Tyrone drifted for a while. He couldn’t hold down a job. He saw the machinations behind the scenes, especially in the realm of management, and knew he could no longer tolerate the deception. He no longer told stories for the eager consumption of his peers and was considered to be, for a while, a quiet, vigilant worker, but his ability to abide and conform to the tyranny was compromised entirely. He soon became a malcontent and unemployable.

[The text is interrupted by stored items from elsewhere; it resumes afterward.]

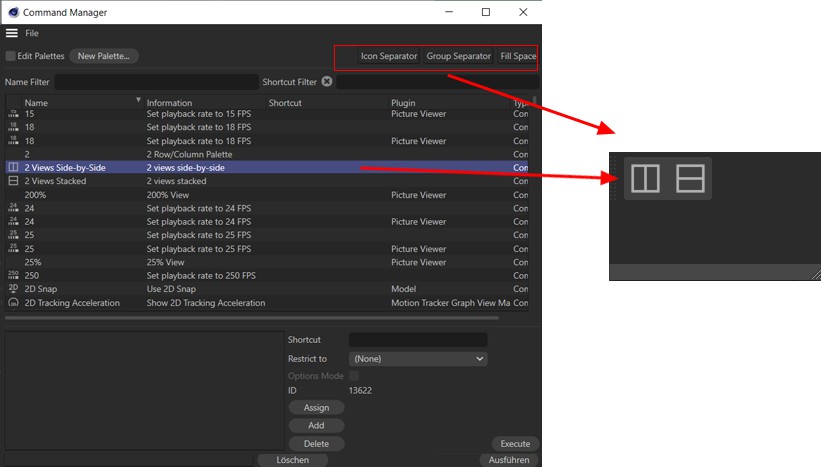Open the File menu

point(32,33)
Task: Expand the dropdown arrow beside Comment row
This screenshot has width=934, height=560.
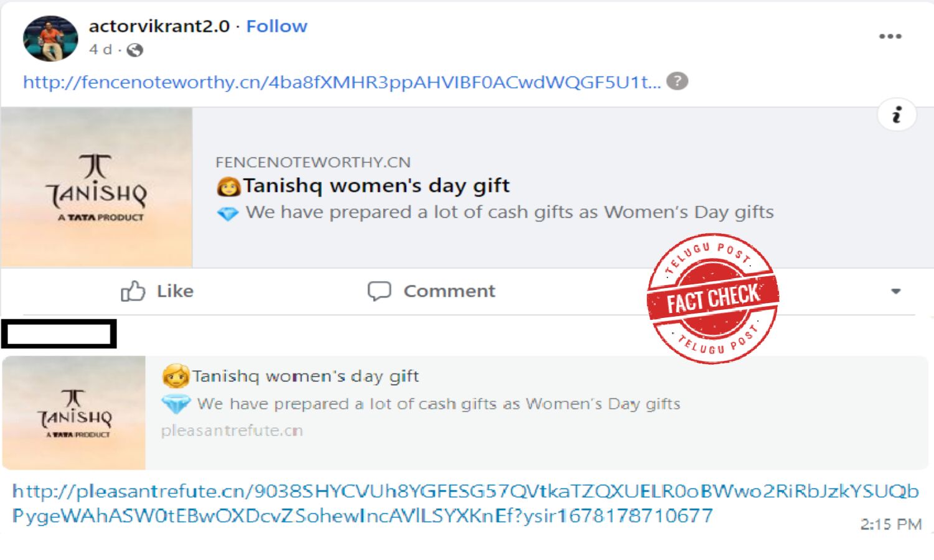Action: tap(895, 291)
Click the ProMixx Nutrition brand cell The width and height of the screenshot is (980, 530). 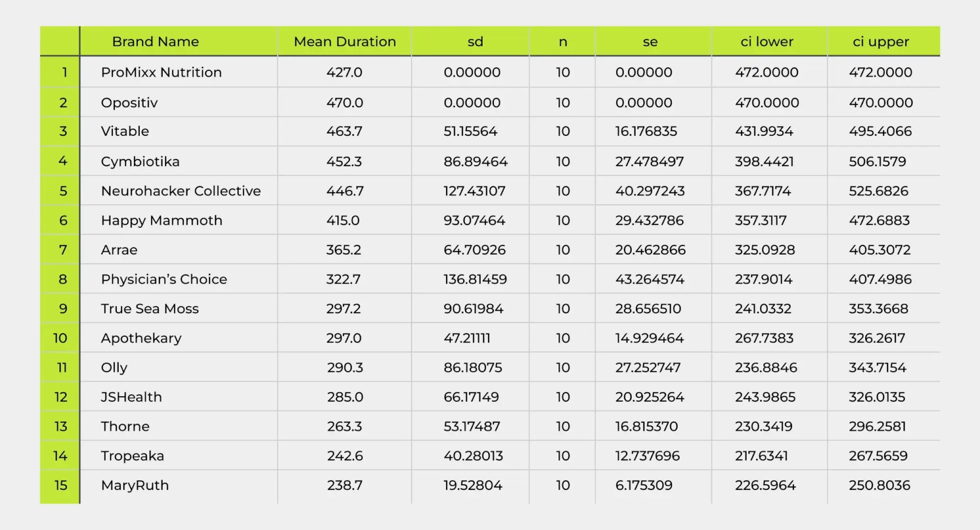click(x=161, y=72)
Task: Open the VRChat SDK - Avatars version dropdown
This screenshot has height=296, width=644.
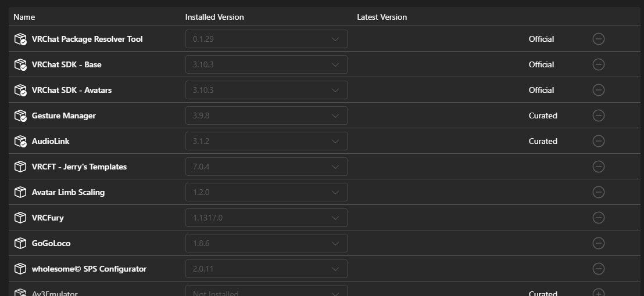Action: 266,90

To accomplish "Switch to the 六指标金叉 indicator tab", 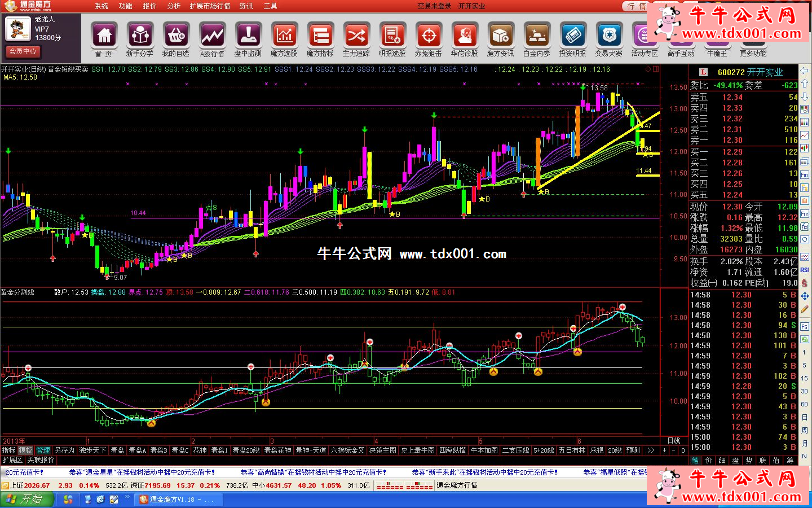I will click(347, 450).
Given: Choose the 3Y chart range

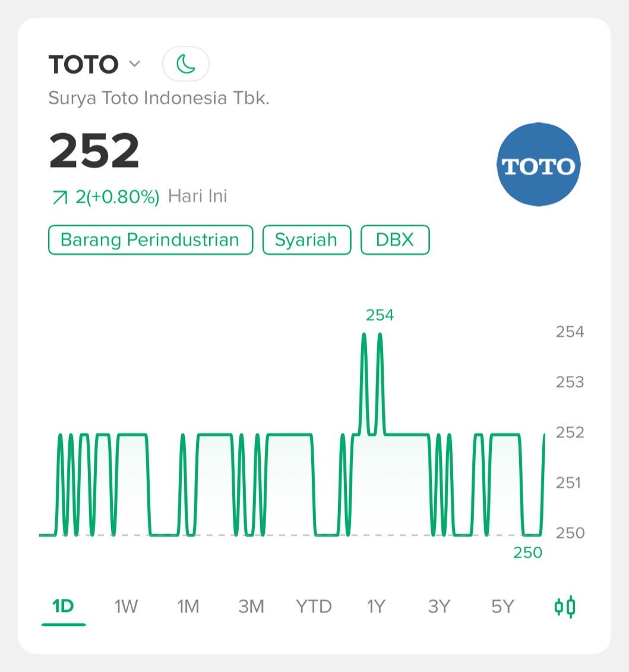Looking at the screenshot, I should coord(439,607).
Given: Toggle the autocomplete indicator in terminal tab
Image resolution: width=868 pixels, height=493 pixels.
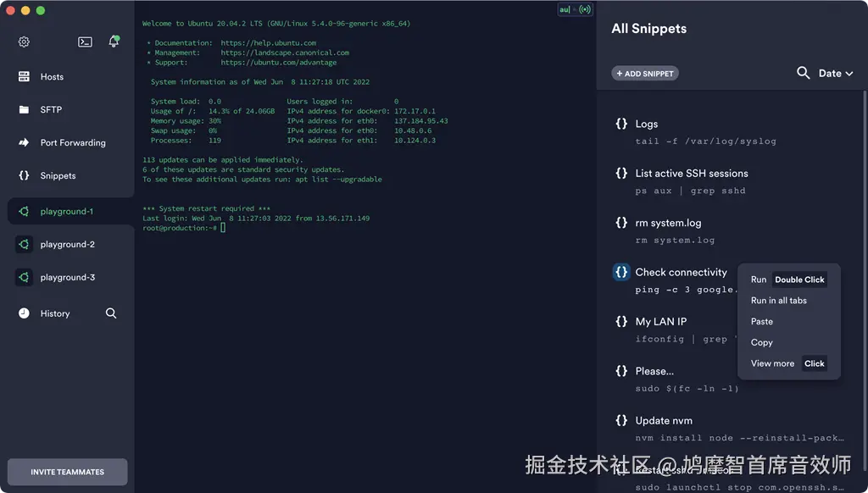Looking at the screenshot, I should [563, 8].
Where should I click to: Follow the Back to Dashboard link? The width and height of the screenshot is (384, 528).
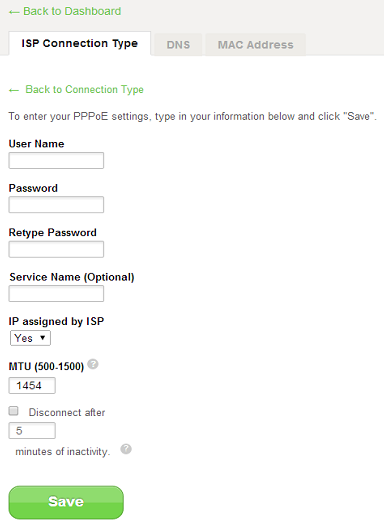coord(72,11)
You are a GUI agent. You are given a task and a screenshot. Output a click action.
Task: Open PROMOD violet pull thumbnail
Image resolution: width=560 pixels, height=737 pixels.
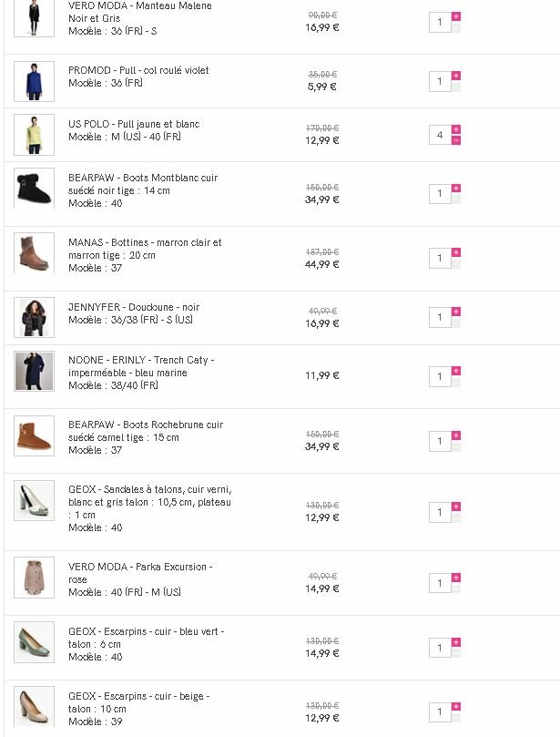34,81
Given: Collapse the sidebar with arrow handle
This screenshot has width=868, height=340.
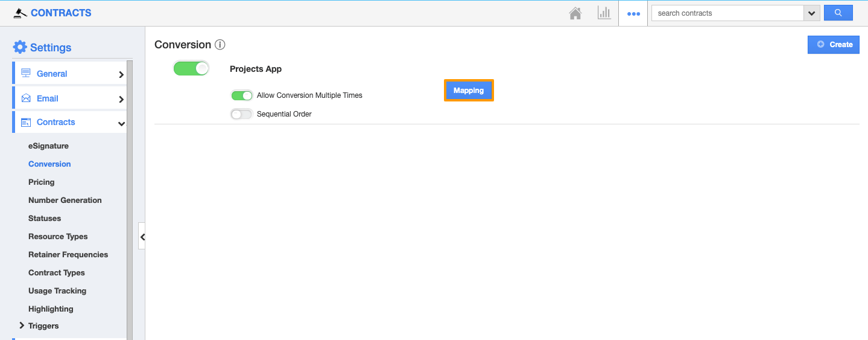Looking at the screenshot, I should tap(142, 237).
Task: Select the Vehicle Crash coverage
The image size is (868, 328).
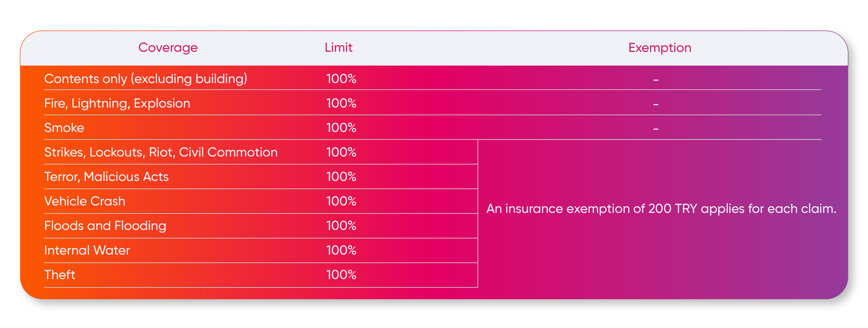Action: click(x=85, y=201)
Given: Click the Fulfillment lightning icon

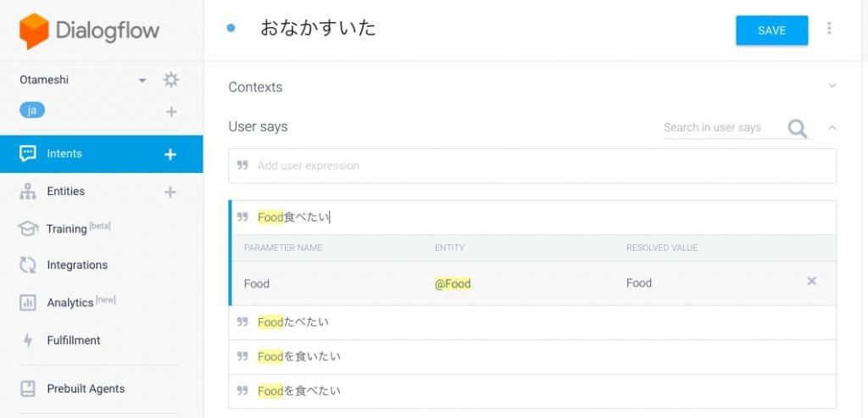Looking at the screenshot, I should pyautogui.click(x=28, y=341).
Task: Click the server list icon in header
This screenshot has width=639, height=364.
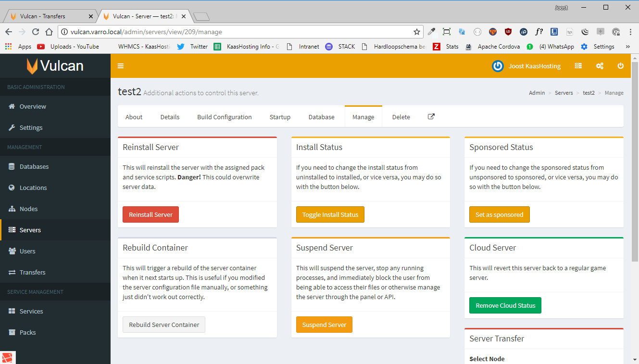Action: 578,66
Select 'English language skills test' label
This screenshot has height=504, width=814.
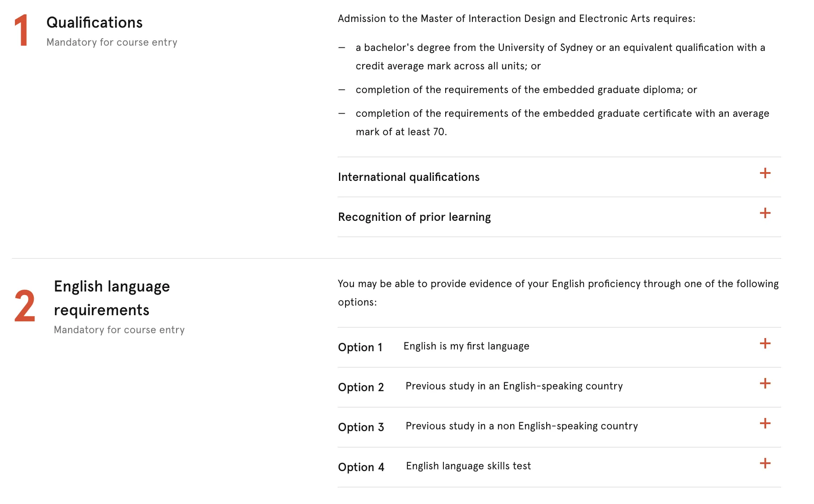(x=468, y=466)
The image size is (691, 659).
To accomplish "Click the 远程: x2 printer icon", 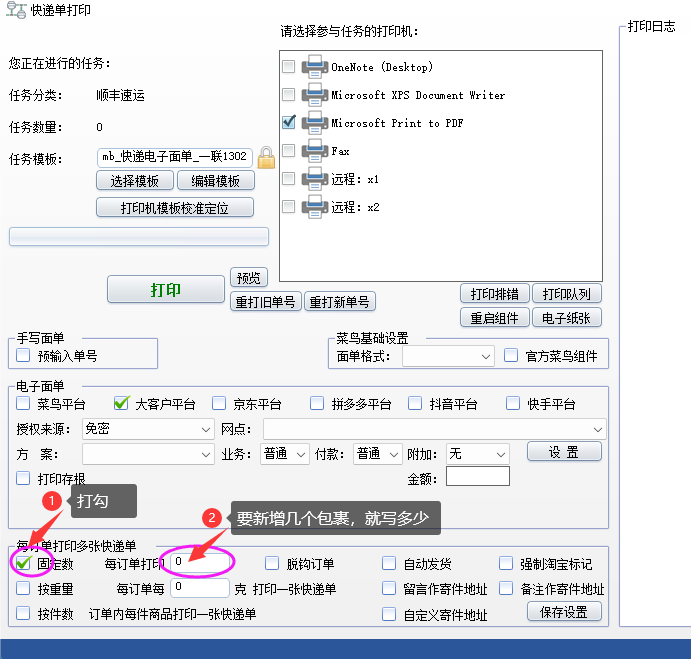I will pyautogui.click(x=314, y=207).
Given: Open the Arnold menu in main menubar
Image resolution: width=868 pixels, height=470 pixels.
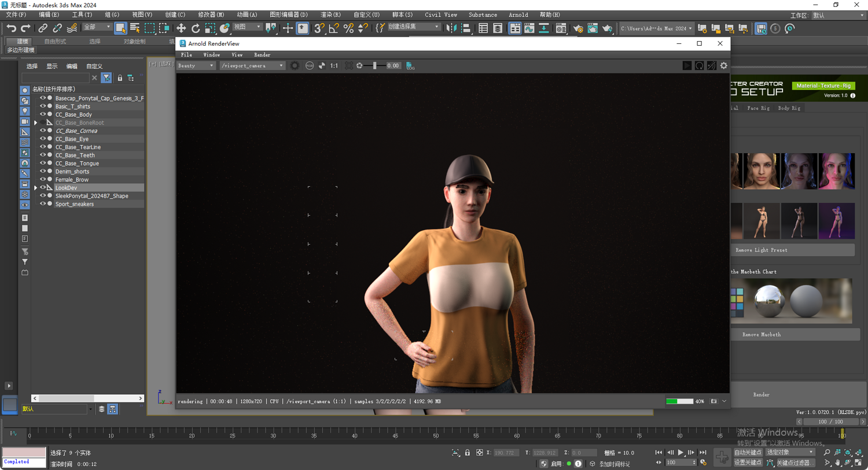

After being delinquent in his rent for several months and no longer able to stave off the legal process, Tyrone took to the streets. The timing was perfect in that it was a June eviction and the alternatives weren’t all that bad. At first he crashed with a few friends, but after a couple of weeks he found himself sleeping on rooftops and in hallways until commanded to leave the premises. He spent his afternoons loitering around travel agencies in anticipation of an unguarded moment when he could lift a brochure or two endorsing a sunny locale foreign to the hardships of winter. He did this as much as he could, for his appearance was deteriorating by the day and his deceptions were becoming more obvious. He knew he needed to formulate a plan before the arctic air would begin to drift down from Canada and derail his current arrangement with the downward spiral of his life.
The days flew by and Tyrone adjusted to his new lifestyle without much trauma. It surprised him how little he needed to survive. The further withdrawn he became from the culture he once swore allegiance to, the more independent his nature grew, until he no longer recognized a need to recapture the trappings of his former life. He adapted quite well to the daily struggle for food and shelter that was the custom of his newly found brethren and relished the occasion to devise the creative resources that were requisite to achieve these ends.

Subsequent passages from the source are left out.